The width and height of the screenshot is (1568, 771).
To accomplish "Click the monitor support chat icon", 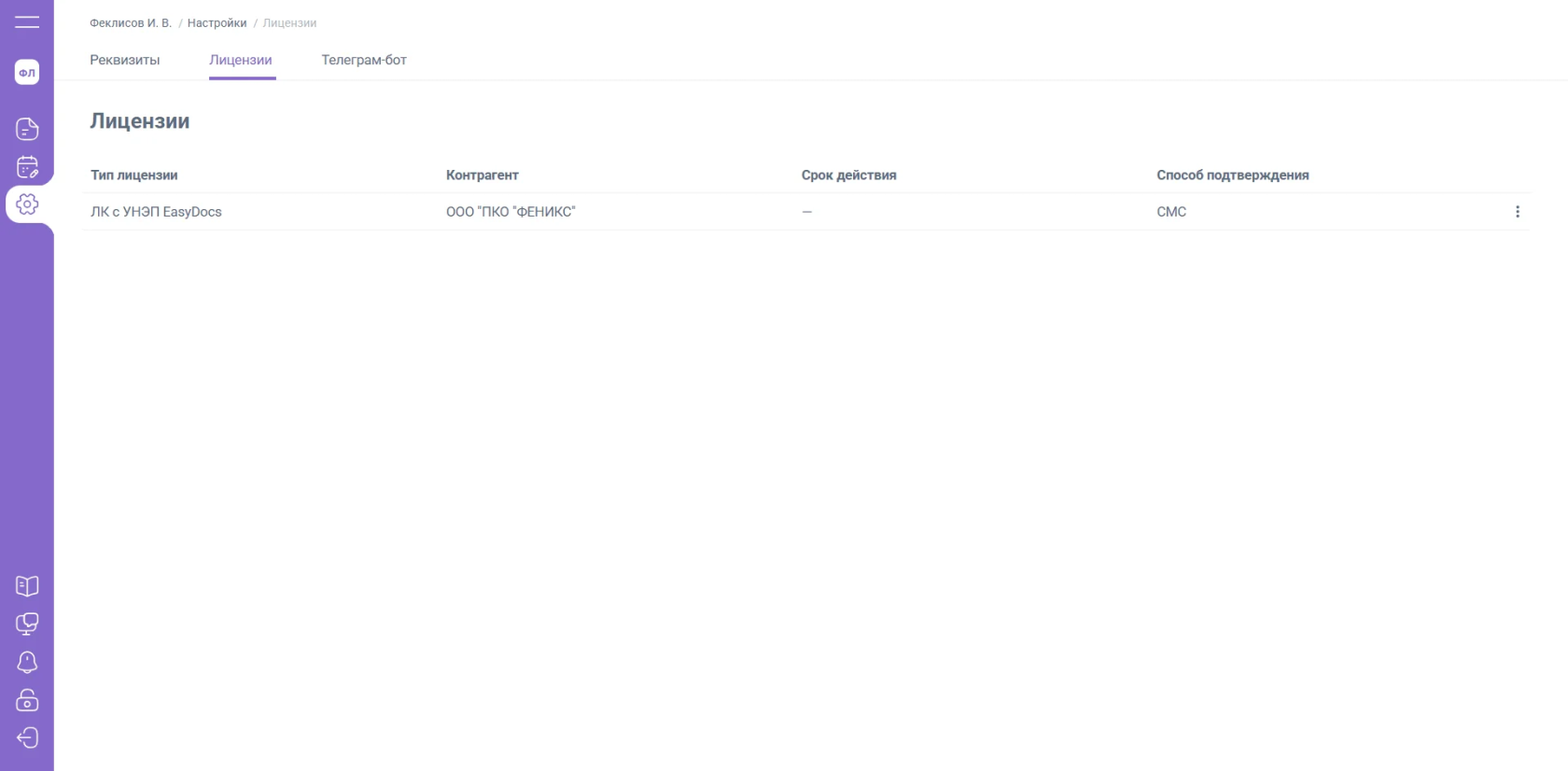I will point(27,624).
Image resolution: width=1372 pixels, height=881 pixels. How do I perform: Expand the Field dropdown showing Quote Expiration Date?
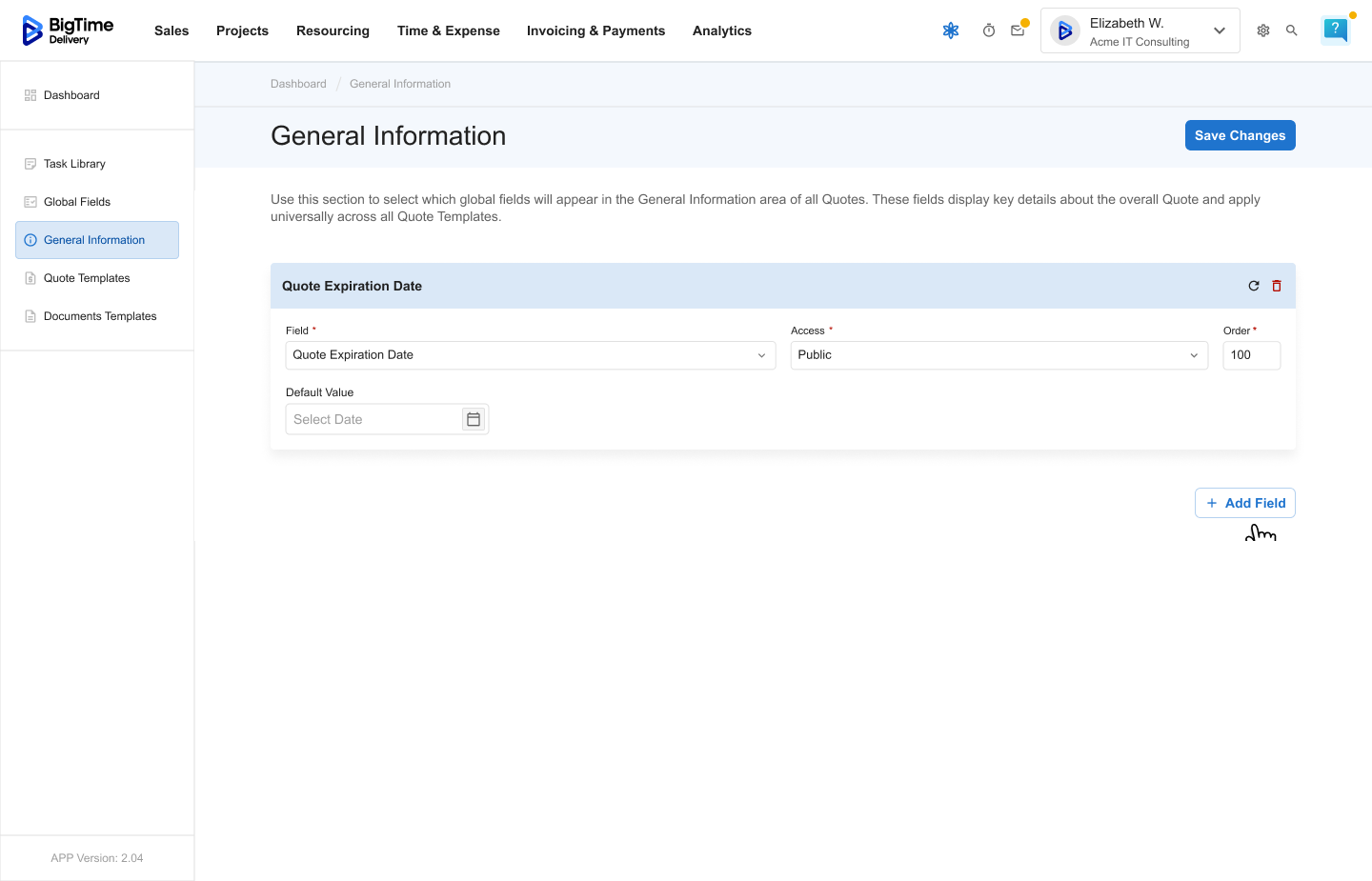pyautogui.click(x=531, y=355)
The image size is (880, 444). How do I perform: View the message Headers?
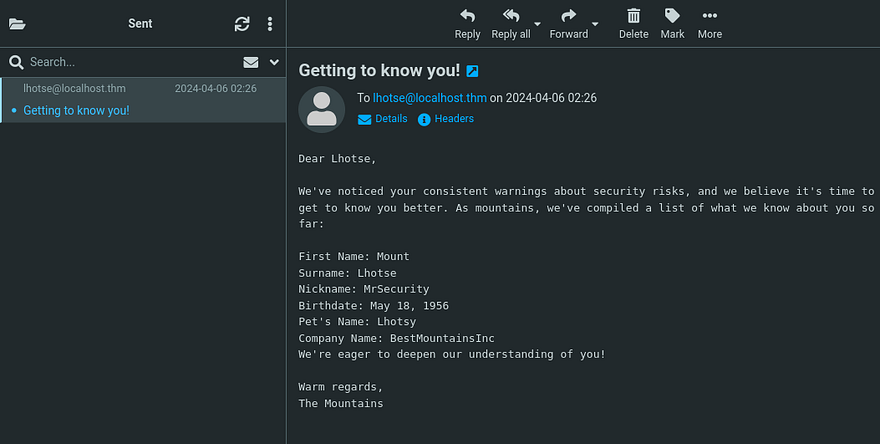446,119
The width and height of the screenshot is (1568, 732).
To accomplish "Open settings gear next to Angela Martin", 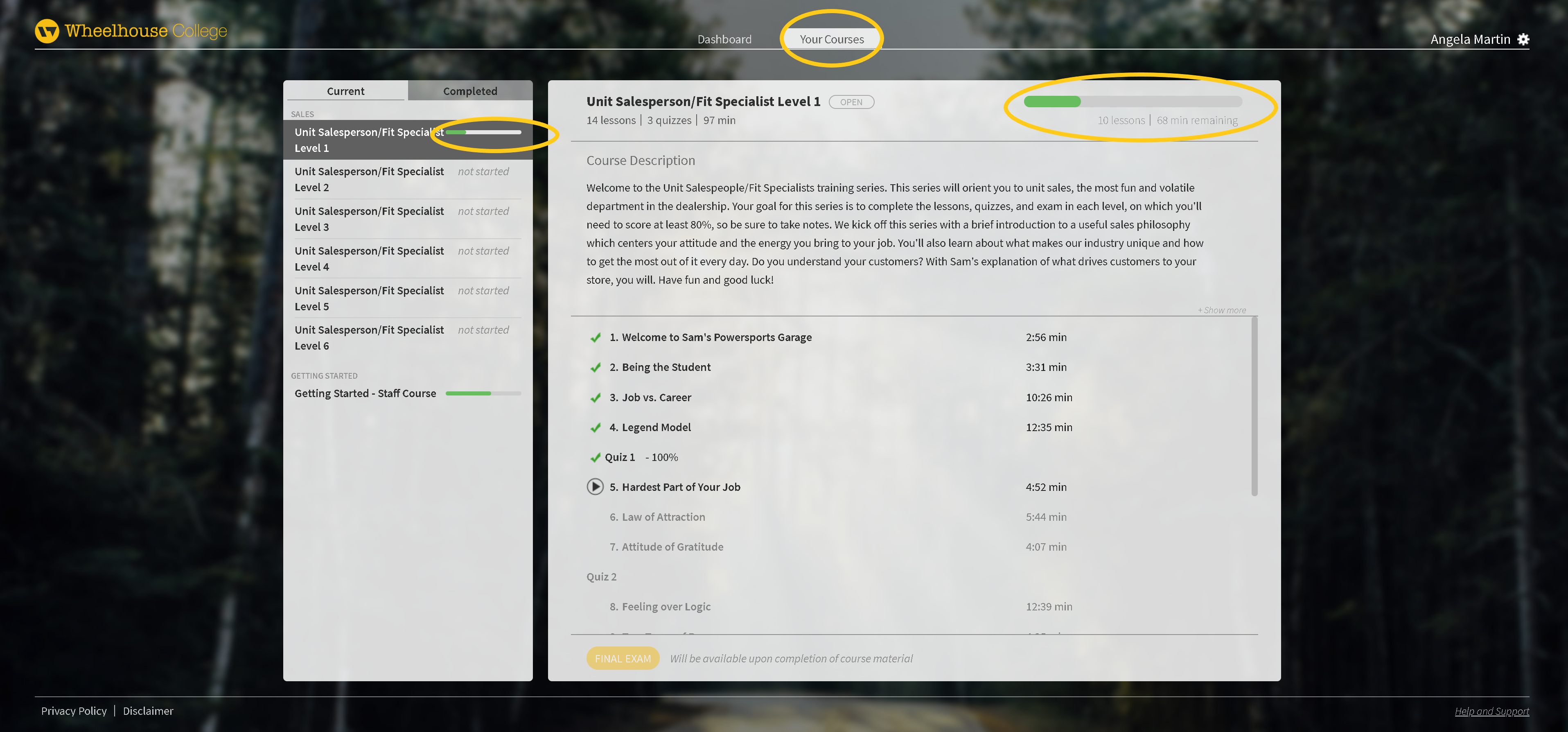I will coord(1523,40).
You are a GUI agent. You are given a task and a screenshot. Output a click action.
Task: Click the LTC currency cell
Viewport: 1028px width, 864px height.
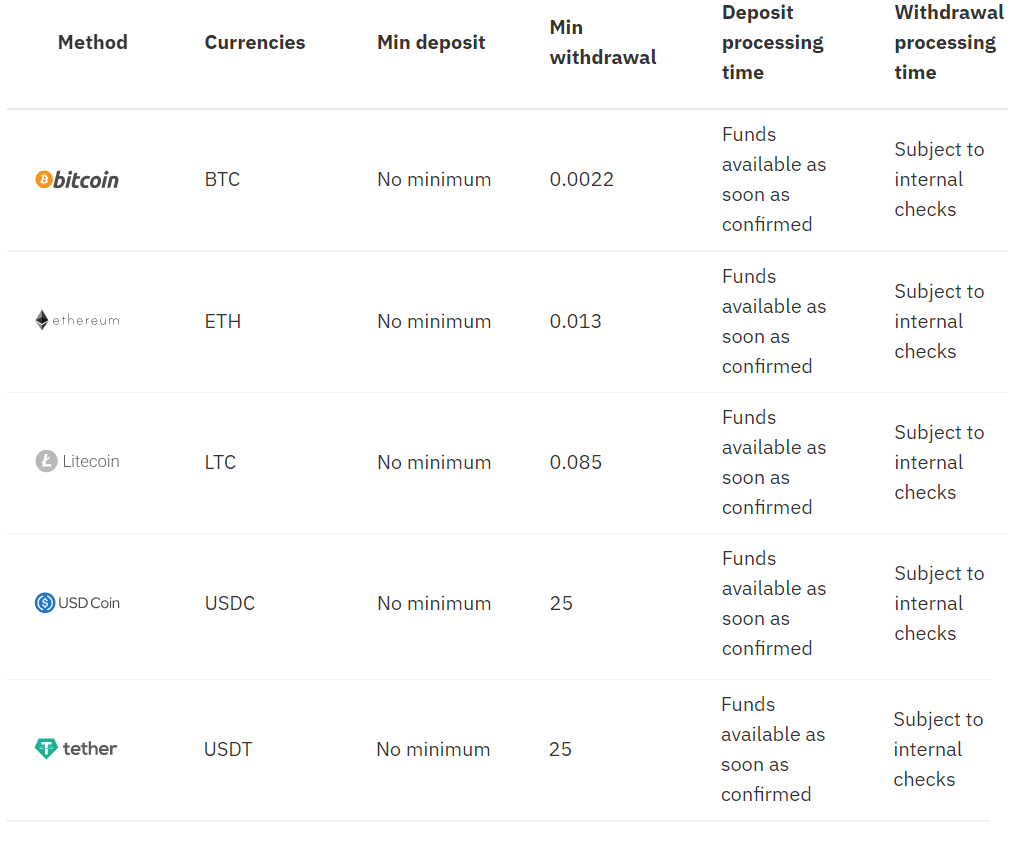(220, 462)
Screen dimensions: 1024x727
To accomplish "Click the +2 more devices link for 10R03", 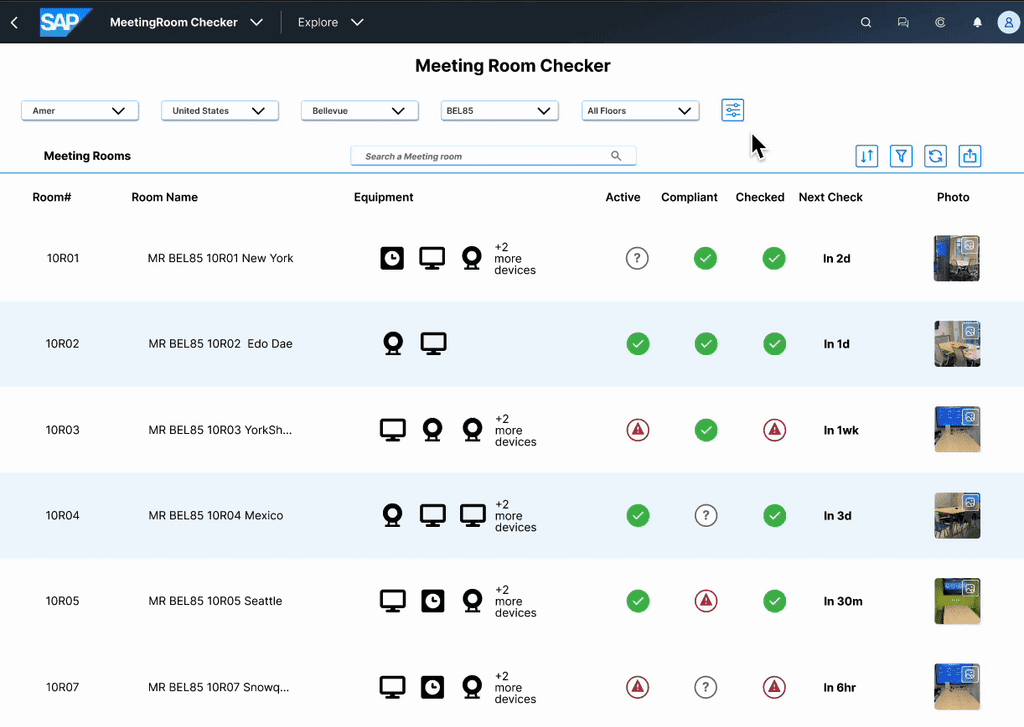I will click(x=515, y=430).
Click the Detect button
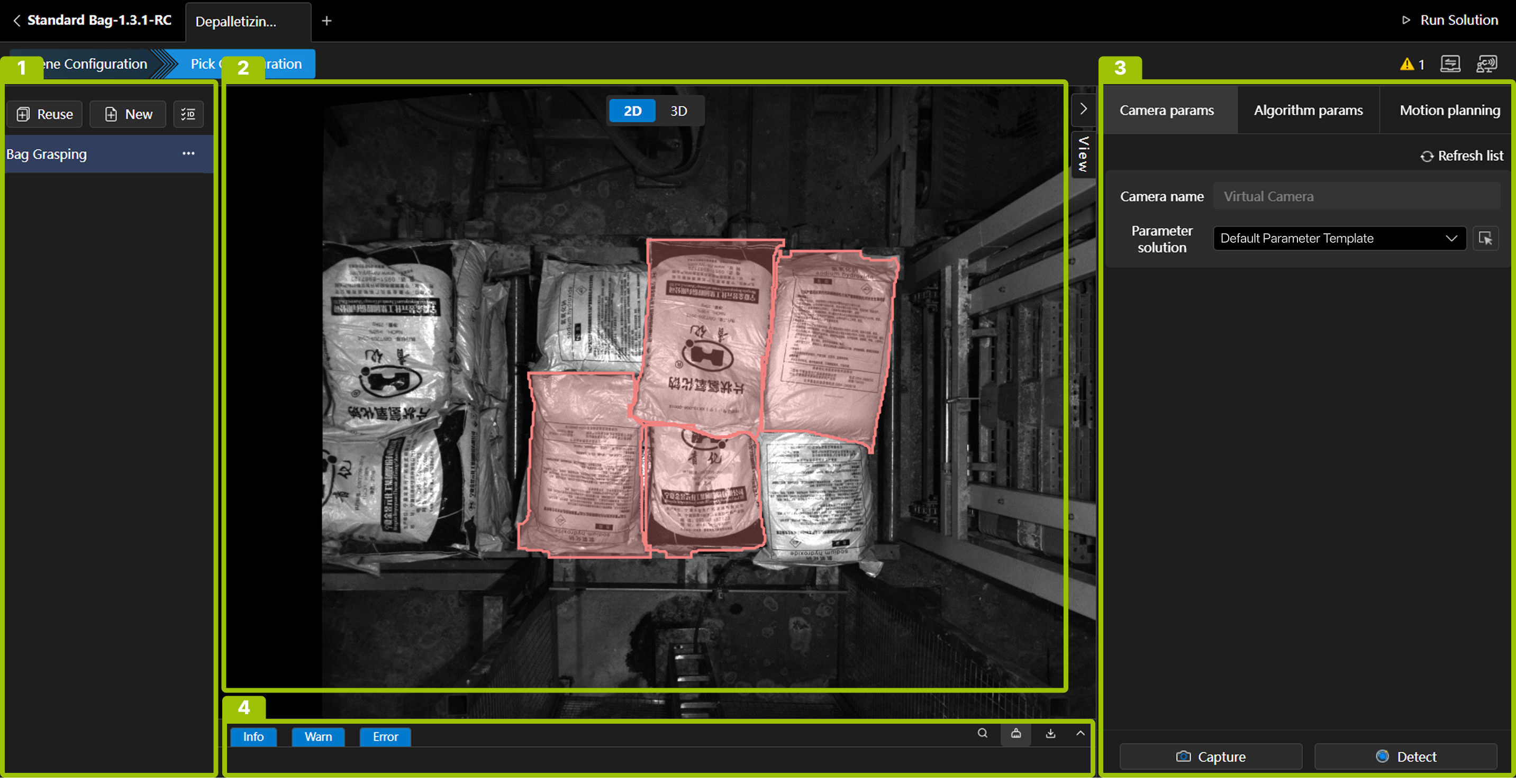 coord(1405,756)
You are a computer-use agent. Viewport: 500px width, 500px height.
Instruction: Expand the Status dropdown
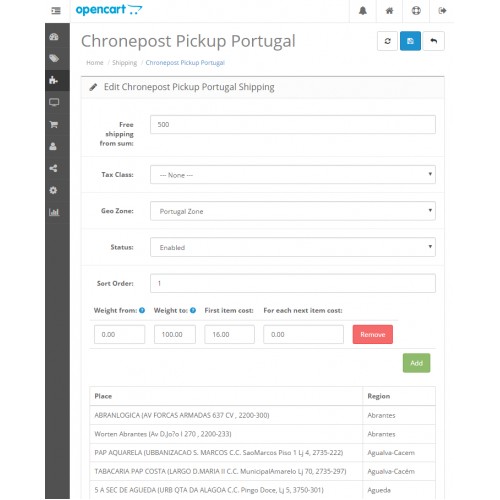293,247

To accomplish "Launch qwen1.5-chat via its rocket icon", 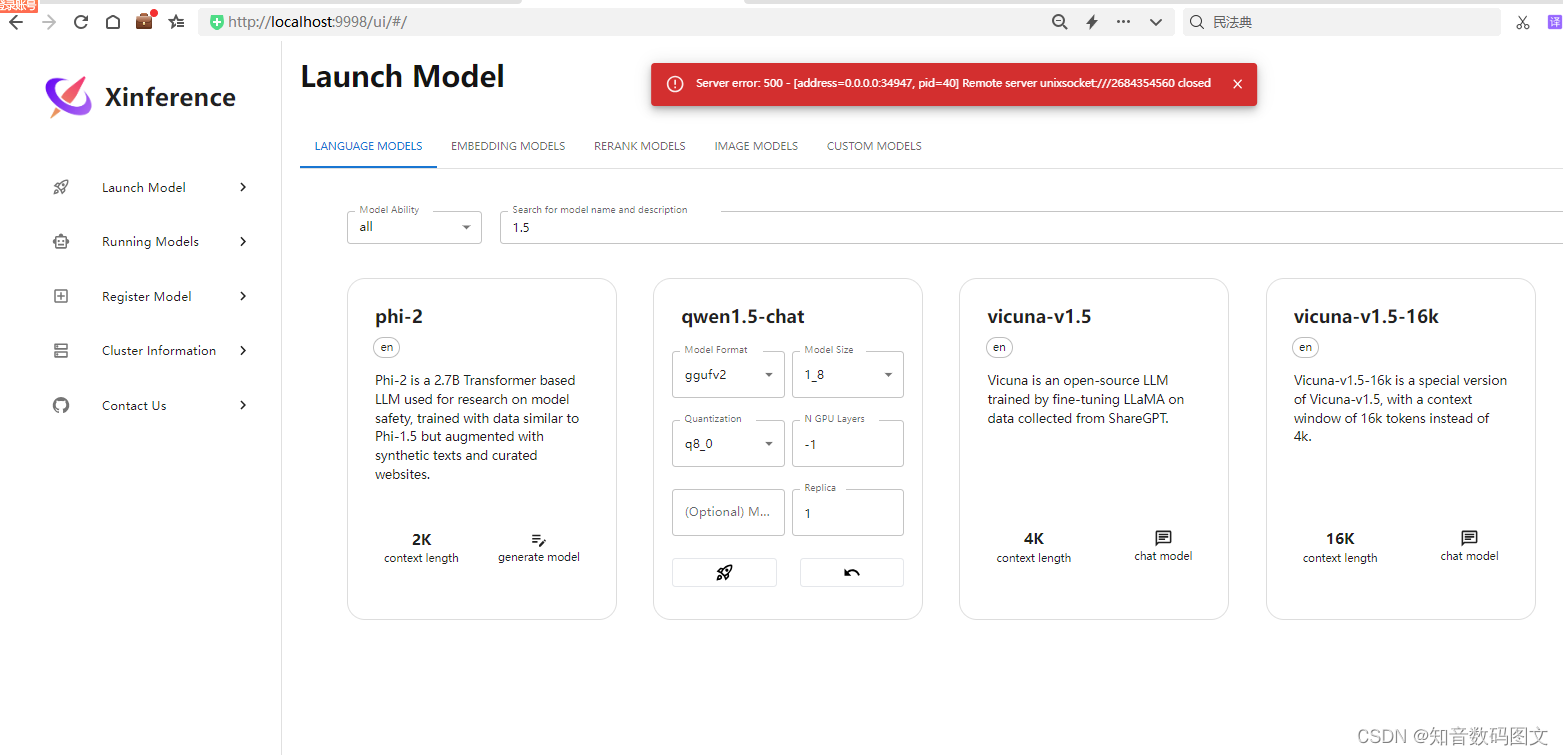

=-=-=

THE PROBLEM:
Pick out each line of the entries above that contains the string "Expand", and copy those lines. Matching is case-sensitive.

REPLY:
Image resolution: width=1372 pixels, height=881 pixels. How do I perform: Expand the Field dropdown showing Quote Expiration Date?
Instruction: Expand the Status dropdown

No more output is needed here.